Il punto di partenza per ricucire lo strappo tra città e campagna resta, comunque, quello di ricucire il territorio attraverso il rammendo delle periferie che rappresentano, «la città del futuro, non fotogeniche, d’accordo, anzi spesso un deserto o un dormitorio, ma ricche di umanità» e di occasioni imperdibili per scoprire una gioventù vivace dalle idee bellissime [Piano 2014].
Le città devono essere ripensate a misura d’uomo e non a misura di automobile, per offrire alle persone effettive occasioni di vivere l’ambiente con maggiore consapevolezza e rispetto. In questa chiave, vanno lette le iniziative locali promosse per orientare i cittadini verso stili di vita più salubri attraverso l’adozione di specifici programmi alimentari e sportivi, con l’obiettivo di moltiplicare gli spazi comuni e i momenti di convivialità responsabile.

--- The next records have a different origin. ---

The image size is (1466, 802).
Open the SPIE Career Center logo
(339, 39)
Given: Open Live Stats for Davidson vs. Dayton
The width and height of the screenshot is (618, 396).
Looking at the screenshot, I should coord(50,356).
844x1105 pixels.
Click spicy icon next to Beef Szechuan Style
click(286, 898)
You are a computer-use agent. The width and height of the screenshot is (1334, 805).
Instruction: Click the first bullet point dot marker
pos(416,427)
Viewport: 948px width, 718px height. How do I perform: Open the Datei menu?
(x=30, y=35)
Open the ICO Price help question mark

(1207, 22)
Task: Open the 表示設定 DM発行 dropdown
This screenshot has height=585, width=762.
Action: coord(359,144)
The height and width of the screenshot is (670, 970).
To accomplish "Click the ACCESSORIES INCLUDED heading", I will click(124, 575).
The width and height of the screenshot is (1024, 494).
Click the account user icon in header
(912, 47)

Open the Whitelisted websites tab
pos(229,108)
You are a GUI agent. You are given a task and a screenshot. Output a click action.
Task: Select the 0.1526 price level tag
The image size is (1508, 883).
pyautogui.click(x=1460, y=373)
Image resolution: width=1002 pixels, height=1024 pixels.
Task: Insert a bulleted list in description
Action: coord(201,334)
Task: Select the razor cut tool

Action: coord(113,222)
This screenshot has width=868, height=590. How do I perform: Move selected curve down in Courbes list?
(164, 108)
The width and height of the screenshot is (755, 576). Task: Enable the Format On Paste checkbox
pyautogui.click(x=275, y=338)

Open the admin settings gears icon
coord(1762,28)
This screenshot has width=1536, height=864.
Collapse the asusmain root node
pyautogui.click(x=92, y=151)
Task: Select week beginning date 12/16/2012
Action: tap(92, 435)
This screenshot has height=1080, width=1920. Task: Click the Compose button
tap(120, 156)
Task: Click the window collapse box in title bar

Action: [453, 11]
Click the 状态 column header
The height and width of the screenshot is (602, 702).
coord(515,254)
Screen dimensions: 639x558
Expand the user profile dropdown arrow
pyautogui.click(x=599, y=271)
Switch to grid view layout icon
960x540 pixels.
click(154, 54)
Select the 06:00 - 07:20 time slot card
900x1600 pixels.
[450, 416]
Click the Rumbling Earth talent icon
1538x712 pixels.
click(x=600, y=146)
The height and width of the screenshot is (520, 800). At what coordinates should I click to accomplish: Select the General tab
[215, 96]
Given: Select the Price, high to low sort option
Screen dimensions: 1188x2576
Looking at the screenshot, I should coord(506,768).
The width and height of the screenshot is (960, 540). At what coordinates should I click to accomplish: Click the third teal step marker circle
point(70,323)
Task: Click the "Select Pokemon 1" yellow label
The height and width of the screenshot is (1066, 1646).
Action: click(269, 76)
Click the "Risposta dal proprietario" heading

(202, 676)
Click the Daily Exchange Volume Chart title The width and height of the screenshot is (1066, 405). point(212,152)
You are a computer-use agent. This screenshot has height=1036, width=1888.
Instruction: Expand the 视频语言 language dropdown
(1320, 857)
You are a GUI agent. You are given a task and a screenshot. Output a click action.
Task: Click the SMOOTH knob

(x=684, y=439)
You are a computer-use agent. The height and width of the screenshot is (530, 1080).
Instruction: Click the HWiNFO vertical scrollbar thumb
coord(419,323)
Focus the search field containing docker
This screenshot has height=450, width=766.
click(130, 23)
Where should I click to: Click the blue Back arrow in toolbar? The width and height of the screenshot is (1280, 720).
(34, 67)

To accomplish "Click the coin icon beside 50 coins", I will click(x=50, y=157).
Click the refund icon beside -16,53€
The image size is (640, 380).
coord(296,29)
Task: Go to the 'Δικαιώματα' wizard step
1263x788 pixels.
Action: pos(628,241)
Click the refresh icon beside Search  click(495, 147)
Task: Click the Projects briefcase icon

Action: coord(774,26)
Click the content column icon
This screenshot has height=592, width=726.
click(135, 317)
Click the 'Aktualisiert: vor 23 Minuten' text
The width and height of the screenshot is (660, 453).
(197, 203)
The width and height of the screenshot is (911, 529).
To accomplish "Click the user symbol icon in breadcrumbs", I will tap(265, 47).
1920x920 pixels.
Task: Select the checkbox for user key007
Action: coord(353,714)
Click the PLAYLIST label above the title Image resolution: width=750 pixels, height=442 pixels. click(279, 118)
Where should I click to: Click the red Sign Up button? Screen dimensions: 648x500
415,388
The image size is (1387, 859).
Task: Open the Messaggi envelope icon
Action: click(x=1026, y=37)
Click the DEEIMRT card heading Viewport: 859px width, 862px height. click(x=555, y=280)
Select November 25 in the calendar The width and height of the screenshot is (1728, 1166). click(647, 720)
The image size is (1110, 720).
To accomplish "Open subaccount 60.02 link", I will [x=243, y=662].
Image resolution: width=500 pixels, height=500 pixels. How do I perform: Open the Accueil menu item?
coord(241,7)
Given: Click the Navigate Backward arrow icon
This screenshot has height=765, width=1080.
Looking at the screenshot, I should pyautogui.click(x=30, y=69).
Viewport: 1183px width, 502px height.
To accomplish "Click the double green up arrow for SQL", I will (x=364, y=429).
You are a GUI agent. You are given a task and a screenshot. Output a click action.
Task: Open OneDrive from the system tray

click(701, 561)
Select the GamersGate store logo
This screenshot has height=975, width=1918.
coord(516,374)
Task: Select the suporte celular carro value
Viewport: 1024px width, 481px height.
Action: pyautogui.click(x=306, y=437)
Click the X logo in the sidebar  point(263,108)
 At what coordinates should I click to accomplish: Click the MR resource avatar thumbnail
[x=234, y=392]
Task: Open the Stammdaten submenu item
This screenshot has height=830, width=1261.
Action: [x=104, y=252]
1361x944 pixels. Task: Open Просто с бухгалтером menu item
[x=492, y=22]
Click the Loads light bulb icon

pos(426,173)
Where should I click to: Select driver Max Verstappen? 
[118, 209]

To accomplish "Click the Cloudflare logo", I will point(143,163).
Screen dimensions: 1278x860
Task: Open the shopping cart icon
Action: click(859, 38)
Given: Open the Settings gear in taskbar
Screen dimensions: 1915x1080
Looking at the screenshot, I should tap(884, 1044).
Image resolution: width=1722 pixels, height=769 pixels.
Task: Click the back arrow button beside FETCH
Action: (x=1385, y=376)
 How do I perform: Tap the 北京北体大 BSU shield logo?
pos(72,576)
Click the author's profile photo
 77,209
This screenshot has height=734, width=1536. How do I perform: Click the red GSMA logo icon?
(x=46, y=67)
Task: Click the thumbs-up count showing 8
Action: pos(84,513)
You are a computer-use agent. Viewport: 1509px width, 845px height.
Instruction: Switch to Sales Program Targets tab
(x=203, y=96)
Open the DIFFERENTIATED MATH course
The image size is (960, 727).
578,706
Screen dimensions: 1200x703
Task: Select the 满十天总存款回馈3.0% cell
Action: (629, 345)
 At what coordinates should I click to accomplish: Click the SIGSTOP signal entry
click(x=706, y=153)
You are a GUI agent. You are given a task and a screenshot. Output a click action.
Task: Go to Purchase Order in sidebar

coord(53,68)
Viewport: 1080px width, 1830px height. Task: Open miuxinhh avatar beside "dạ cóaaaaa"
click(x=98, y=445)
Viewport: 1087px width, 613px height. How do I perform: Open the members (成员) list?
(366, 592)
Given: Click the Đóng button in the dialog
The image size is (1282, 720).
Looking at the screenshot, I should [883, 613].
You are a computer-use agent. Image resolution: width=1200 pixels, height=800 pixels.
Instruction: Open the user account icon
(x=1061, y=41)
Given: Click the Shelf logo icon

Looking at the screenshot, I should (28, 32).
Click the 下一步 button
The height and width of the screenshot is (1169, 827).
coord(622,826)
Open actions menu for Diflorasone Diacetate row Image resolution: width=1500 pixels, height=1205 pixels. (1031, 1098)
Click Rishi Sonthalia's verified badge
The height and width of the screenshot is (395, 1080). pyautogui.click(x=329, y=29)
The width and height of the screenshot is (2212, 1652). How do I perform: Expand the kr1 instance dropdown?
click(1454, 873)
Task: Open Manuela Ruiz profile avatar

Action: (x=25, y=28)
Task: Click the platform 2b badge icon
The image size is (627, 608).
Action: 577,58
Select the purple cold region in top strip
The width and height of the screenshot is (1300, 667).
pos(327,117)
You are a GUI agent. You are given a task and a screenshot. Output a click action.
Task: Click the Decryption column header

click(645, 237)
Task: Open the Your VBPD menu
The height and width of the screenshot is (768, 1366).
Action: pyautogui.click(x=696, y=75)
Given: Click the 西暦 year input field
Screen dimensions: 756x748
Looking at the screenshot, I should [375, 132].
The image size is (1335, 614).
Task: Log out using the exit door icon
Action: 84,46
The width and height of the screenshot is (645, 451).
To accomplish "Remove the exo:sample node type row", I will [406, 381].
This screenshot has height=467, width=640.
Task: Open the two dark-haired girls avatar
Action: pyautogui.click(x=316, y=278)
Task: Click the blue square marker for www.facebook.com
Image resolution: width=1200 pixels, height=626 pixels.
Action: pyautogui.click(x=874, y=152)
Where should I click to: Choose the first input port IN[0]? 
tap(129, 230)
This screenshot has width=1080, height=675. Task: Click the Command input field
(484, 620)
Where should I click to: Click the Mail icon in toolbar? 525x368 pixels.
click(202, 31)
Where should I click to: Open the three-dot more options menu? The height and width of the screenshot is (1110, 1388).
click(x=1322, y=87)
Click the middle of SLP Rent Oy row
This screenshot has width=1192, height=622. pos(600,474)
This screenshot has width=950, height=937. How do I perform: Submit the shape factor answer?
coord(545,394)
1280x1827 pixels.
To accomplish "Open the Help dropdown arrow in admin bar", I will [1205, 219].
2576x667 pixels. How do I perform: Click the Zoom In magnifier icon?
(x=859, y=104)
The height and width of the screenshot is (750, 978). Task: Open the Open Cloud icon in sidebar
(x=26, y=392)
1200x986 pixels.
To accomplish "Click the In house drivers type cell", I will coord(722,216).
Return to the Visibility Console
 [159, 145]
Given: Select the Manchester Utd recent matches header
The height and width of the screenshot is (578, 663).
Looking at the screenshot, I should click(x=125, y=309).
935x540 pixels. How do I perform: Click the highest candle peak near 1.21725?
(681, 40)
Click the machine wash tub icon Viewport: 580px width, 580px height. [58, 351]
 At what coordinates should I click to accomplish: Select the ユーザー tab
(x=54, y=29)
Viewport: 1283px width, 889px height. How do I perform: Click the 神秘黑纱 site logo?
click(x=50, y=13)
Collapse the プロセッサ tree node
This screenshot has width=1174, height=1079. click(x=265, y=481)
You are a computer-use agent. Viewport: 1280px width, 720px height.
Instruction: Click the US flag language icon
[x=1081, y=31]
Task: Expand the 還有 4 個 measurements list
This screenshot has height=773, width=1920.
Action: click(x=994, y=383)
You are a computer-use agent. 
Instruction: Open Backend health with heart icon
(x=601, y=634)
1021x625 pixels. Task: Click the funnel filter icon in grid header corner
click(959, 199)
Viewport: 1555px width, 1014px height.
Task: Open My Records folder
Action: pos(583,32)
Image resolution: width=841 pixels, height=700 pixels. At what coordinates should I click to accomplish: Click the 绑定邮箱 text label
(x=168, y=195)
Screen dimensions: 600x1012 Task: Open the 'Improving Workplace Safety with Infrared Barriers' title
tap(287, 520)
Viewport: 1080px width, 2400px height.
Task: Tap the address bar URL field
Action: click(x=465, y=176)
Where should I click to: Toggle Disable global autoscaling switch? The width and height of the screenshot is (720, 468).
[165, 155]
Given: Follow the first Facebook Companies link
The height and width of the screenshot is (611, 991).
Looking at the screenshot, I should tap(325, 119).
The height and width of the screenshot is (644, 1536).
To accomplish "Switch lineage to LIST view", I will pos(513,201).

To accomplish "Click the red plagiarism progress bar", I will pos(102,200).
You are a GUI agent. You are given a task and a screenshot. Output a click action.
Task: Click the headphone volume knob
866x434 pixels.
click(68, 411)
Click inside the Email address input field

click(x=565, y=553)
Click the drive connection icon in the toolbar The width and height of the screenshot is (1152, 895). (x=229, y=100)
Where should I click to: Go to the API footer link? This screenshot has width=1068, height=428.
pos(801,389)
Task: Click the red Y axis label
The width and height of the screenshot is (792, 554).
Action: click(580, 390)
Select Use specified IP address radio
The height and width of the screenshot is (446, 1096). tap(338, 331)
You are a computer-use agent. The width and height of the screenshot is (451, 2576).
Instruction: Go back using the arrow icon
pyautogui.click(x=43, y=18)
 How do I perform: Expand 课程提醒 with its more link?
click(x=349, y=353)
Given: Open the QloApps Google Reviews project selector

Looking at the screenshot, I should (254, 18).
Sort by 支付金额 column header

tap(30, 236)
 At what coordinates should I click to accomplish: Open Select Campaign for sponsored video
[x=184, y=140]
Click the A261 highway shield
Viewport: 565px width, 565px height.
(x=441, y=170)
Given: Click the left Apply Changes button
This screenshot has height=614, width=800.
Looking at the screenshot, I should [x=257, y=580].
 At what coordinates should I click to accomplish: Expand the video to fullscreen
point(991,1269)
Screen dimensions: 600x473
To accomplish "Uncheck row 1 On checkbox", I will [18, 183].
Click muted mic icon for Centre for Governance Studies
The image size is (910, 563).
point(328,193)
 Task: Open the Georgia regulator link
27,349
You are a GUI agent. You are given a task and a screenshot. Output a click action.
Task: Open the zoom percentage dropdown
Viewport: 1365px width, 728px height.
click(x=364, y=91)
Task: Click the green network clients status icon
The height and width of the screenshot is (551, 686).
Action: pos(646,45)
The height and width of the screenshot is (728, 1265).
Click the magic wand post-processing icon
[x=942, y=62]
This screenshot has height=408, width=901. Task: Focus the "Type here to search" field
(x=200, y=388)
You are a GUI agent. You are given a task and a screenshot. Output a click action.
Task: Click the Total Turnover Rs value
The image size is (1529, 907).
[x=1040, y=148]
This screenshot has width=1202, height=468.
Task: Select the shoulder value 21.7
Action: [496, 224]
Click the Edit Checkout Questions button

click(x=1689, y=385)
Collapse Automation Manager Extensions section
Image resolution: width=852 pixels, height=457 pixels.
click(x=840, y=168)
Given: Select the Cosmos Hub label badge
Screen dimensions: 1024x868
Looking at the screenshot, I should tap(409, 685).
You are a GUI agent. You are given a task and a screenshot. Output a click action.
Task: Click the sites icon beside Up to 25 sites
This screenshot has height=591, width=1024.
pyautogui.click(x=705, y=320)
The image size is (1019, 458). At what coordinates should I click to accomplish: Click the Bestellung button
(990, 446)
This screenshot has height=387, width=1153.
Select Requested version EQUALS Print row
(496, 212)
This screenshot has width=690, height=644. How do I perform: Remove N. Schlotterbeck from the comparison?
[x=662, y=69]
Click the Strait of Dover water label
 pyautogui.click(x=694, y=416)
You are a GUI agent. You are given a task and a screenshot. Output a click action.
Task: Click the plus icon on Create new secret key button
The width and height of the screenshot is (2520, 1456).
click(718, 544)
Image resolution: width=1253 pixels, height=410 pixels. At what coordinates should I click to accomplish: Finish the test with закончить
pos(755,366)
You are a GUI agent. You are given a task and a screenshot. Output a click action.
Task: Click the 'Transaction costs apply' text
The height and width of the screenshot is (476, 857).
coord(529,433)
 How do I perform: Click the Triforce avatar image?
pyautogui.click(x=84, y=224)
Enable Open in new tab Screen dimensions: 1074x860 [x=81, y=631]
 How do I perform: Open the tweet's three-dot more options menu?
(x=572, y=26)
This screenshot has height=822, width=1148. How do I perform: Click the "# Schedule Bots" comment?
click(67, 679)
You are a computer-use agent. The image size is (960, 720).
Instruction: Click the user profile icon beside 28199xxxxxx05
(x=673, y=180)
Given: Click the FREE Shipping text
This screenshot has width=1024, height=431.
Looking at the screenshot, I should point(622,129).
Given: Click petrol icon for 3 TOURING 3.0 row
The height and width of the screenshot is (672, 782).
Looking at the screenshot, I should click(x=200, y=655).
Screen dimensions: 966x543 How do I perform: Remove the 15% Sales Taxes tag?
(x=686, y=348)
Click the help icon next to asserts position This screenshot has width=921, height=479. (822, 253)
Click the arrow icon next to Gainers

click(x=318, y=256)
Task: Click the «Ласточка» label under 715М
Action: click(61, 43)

Occorre prendere atto che il metabolismo urbano non è meno dannoso dell’obesità per gli sprechi ed i rifiuti che si producono in città, con perdite evidenti di risorse preziose destinate ad esaurirsi. Interessante appare, quindi, osservare come possa essere curato, al pari delle degenerazioni dell’organismo, passando attraverso una nuova idea di agricoltura, non più vissuta come entità distaccata e lontana dalla città, ma come completamento necessario della stessa.
Si parla, in proposito, di agricoltura urbana per indicare un’attività che si svolge in un contesto artificiale, nella consapevolezza che possa offrire l’occasione per riappropriarsi della città in modo creativo e propositivo, condividendo idee originali che nascono dalla necessità di fornire soluzioni utili ai problemi che caratterizzano il contesto urbano.
Da qui la proposta di superare la vecchia pianificazione urbanistica per consentire alle città di evolversi e di innovarsi attraverso interventi e programmi volti a favorire il cambio di destinazione dei suoli e l’integrazione dei mestieri nel tessuto economico e sociale di realtà sempre più estese. Le aree metropolitane, infatti, costituiscono il centro propulsore dello sviluppo in cui si raccolgono gli investimenti pubblici e privati, si concentrano i più alti livelli del Pil, si formano, si confrontano e circolano risorse umane, economiche e infrastrutturali.